To do | Rewrite the items between the lines containing "The height and width of the screenshot is (645, 750)." and "The image size", inclusive, swapping "screenshot" for "screen capture" and keeping everything else the same. Omit the pictures from your answer.

Record set |
((
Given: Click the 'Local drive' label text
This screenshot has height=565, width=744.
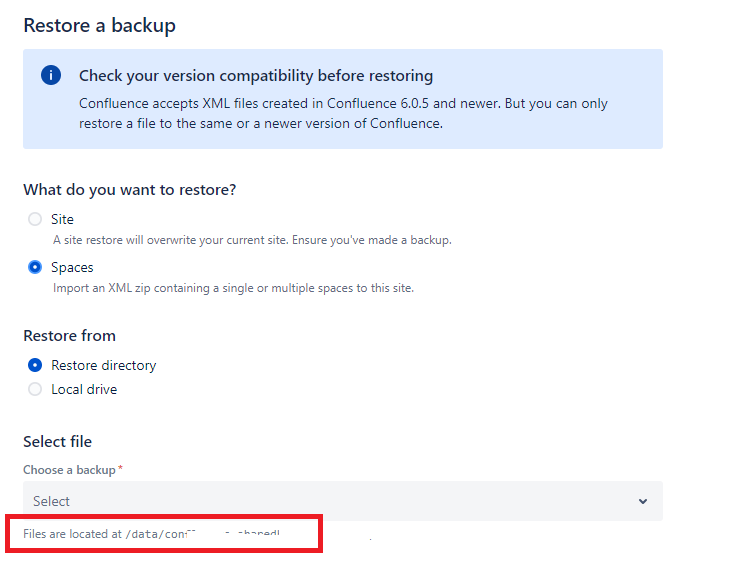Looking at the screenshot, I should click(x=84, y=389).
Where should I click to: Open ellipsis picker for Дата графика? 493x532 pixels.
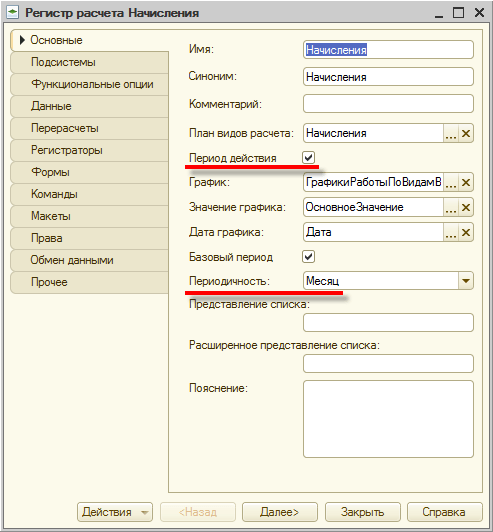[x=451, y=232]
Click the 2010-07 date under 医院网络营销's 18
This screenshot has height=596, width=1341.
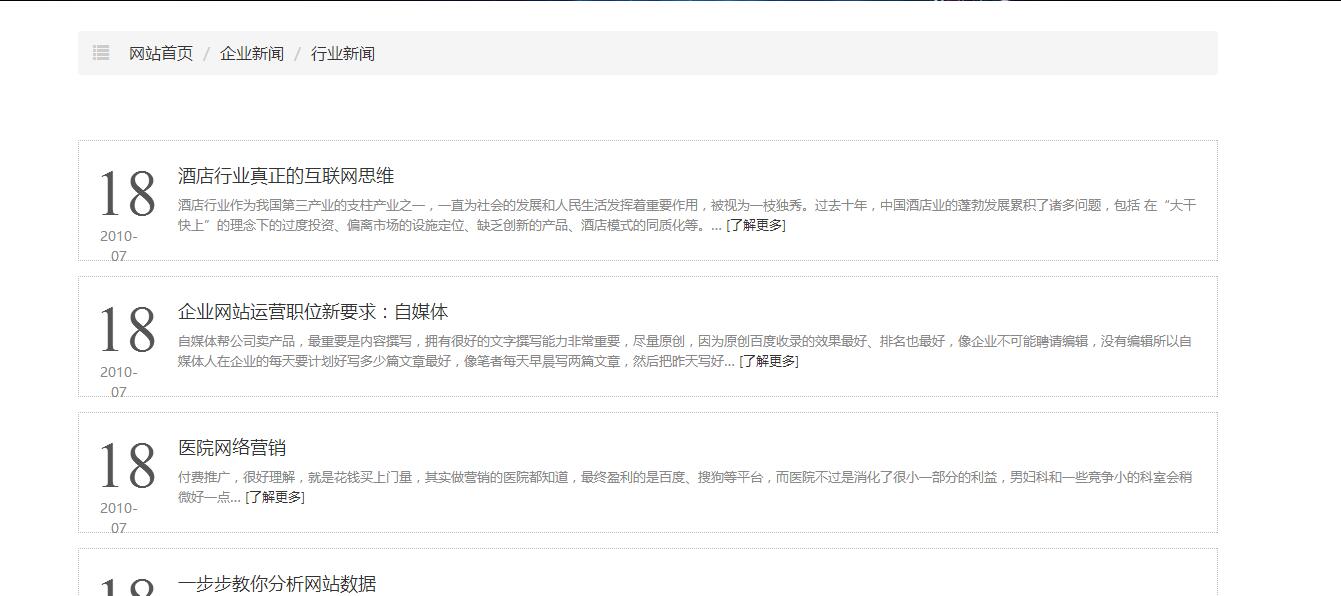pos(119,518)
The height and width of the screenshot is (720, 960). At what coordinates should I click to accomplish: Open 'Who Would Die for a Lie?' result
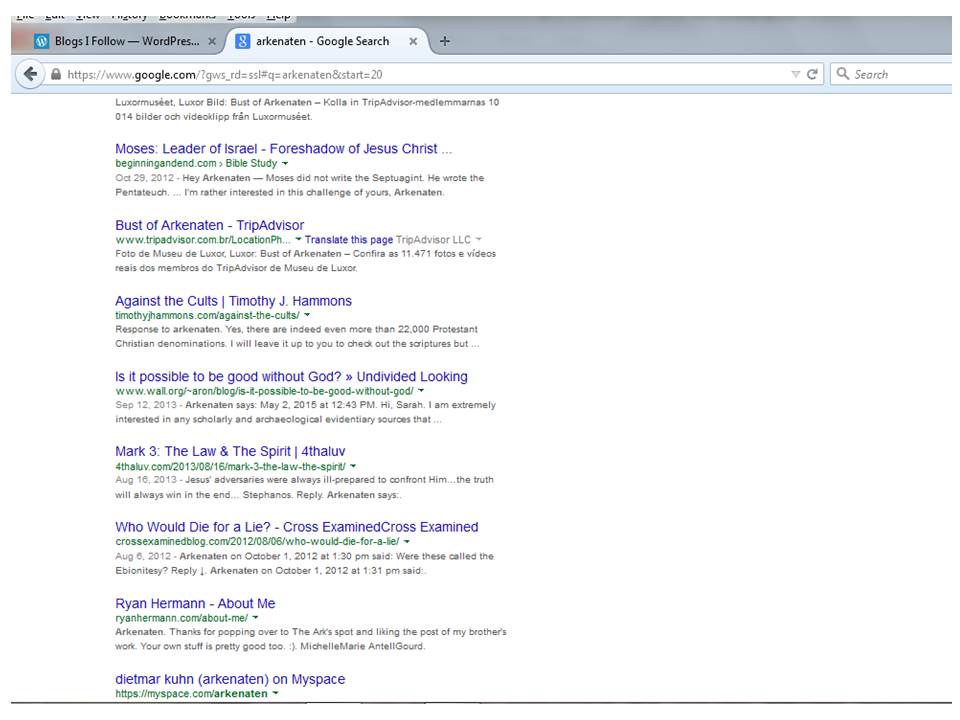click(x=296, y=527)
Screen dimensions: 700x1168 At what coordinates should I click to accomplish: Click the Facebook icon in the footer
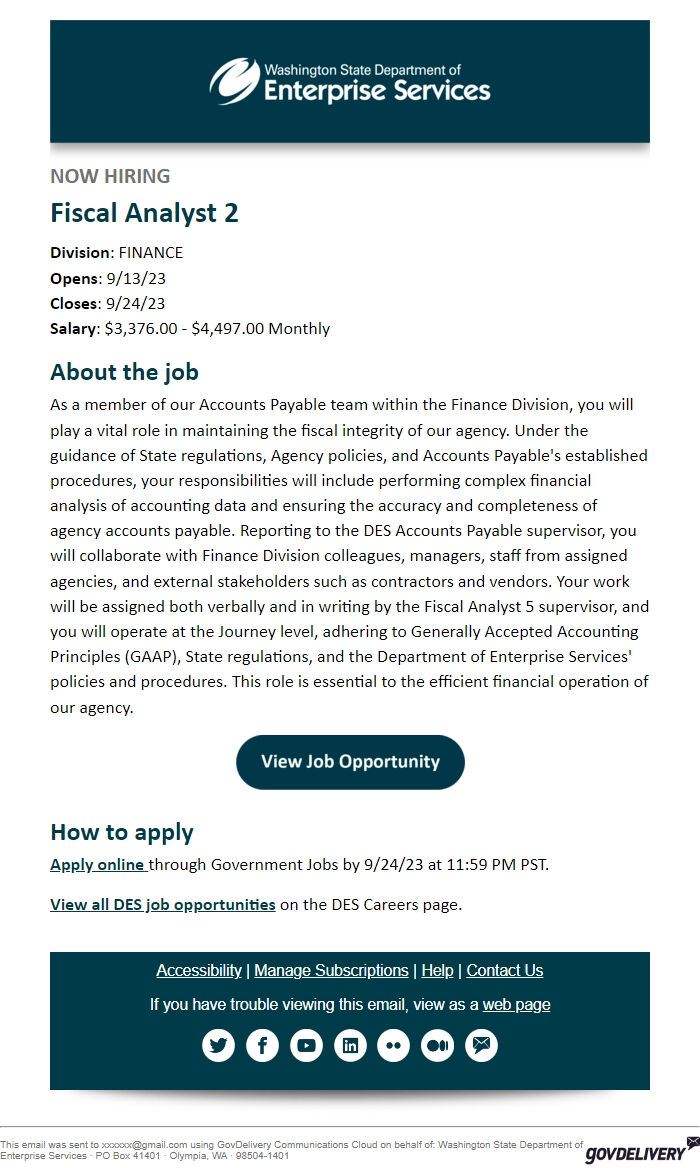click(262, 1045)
))
((
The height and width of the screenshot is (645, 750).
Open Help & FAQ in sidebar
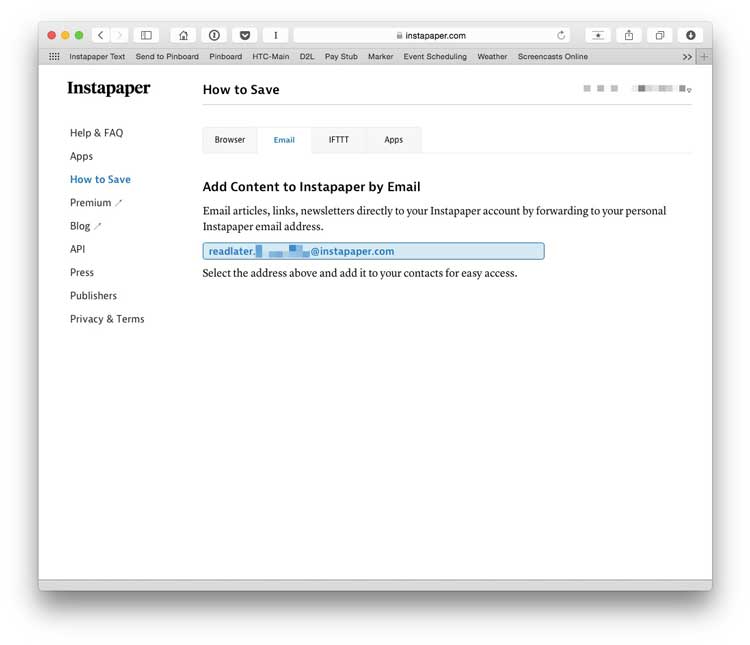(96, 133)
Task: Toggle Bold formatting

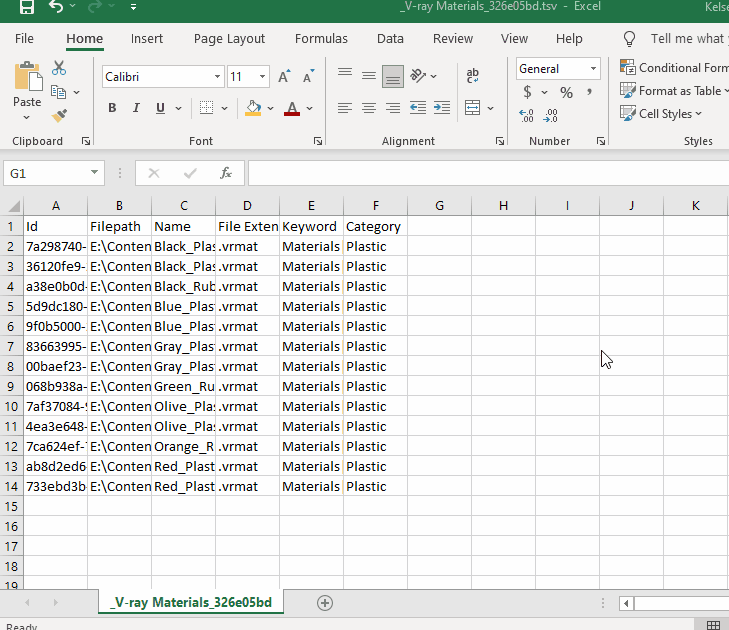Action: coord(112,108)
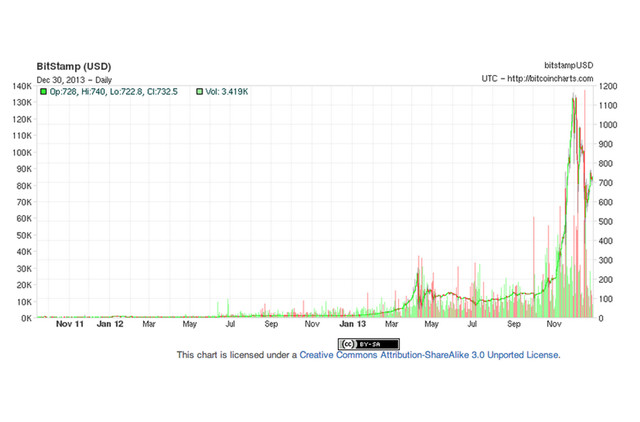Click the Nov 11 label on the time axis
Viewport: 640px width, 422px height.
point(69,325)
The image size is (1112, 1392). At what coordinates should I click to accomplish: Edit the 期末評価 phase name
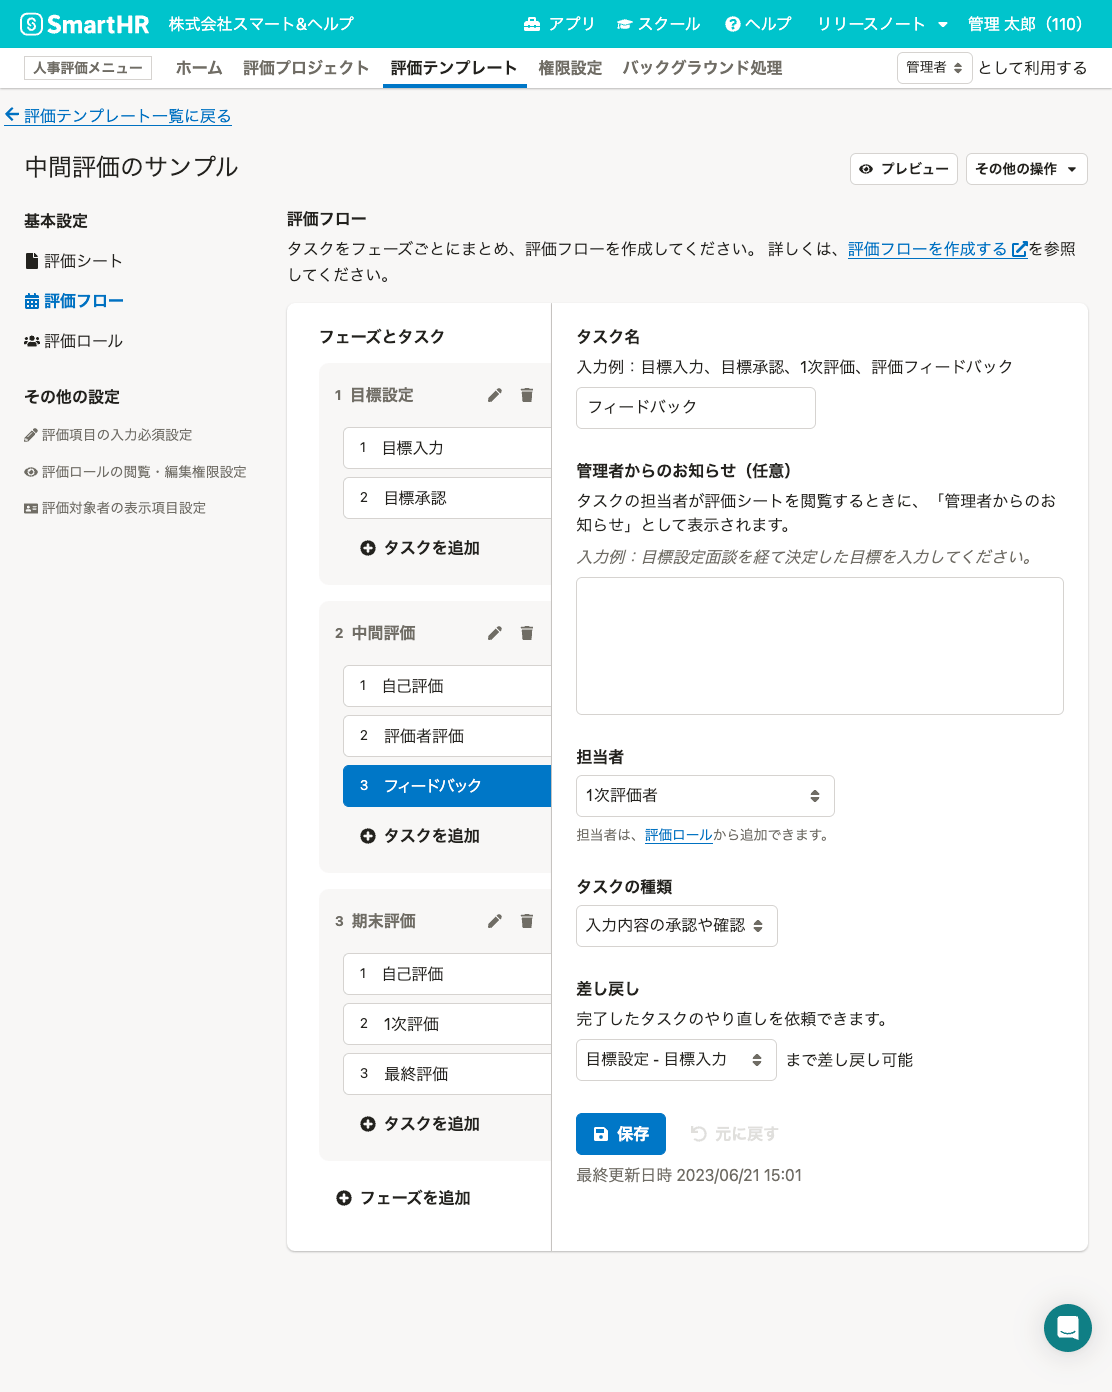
))
Response |
The height and width of the screen capture is (645, 750).
Open Help & FAQ in sidebar
(96, 133)
Task: Toggle Bold formatting

Action: coord(112,108)
Click the Nov 11 label on the time axis
Viewport: 640px width, 422px height.
point(69,325)
The image size is (1112, 1392). At what coordinates should I click to accomplish: Edit the 期末評価 phase name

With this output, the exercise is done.